Mères et épouses de disparus continuent le combat au Liban
Film documentaire “Sleepless nights“ d’Eliane Raheb
17 415 disparus Un très beau documentaire Sleepless nights ( "Nuits sans sommeil") d’Eliane Raheb a récemment confronté Assaad Chaftari, un ancien officier des services de sécurité des Forces libanaises, et Maryam Saïdi, mère d’un jeune combattant communiste Maher, disparu en 1982. Maher est l’un des visages des milliers de disparus de la guerre civile. Selon un rapport de police publié en 1991, 17 415 Libanais auraient disparu entre 1975 et 1990. Mais les chiffres restent très difficiles à confirmer. En ce jour anniversaire du sit-in permanent en centre-ville, associations et familles ne lâchent rien. Cette quête de la vérité est principalement portée par des femmes : mères, sœurs et filles de disparus. « Les hommes sont très rares dans le Comité.

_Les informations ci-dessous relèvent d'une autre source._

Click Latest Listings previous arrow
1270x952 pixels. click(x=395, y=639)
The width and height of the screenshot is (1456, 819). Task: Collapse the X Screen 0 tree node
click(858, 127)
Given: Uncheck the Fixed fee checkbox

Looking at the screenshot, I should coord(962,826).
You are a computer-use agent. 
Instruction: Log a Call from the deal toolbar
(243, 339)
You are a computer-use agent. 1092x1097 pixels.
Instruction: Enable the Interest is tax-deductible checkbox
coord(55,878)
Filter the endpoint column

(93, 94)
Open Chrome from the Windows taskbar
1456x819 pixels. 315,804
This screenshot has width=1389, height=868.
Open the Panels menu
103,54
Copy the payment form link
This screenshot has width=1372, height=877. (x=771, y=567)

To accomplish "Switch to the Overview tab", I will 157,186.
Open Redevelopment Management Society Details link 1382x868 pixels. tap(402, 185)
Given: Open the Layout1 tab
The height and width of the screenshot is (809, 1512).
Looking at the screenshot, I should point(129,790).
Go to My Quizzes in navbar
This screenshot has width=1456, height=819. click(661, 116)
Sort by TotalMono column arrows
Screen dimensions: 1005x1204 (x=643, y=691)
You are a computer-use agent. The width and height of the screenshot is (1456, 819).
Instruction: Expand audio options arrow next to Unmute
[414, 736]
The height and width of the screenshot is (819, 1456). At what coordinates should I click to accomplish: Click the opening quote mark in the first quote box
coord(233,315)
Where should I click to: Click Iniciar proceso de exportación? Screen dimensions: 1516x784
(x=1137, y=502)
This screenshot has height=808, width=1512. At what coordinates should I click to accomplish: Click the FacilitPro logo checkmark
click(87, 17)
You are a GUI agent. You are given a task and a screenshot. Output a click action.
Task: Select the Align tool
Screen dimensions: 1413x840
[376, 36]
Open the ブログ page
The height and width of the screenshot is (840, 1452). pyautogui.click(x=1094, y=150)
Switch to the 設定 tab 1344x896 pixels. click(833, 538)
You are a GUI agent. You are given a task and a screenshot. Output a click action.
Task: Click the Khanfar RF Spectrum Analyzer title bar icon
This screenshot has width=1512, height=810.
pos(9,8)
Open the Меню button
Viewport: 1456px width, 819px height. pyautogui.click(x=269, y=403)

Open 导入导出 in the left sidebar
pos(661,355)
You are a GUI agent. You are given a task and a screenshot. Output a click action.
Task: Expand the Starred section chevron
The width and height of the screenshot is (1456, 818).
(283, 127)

On est une trentaine de personnes actives mais les femmes commencent à vieillir… », reconnaît Wadad. Alors que le Tribunal spécial pour le Liban est en cours, Wadad, pessimiste mais déterminée, lâche, fatiguée : « Le TSL c’est bien mais nous aussi nous voulons la vérité et la justice ! Il faut que les Libanais sachent qu’ils marchent, qu’ils se garent, qu’ils dansent sur les cadavres de leurs compatriotes. »
Mères et épouses de disparus continuent le combat au Liban
La tente des familles de disparus dans le centre de Beyrouth.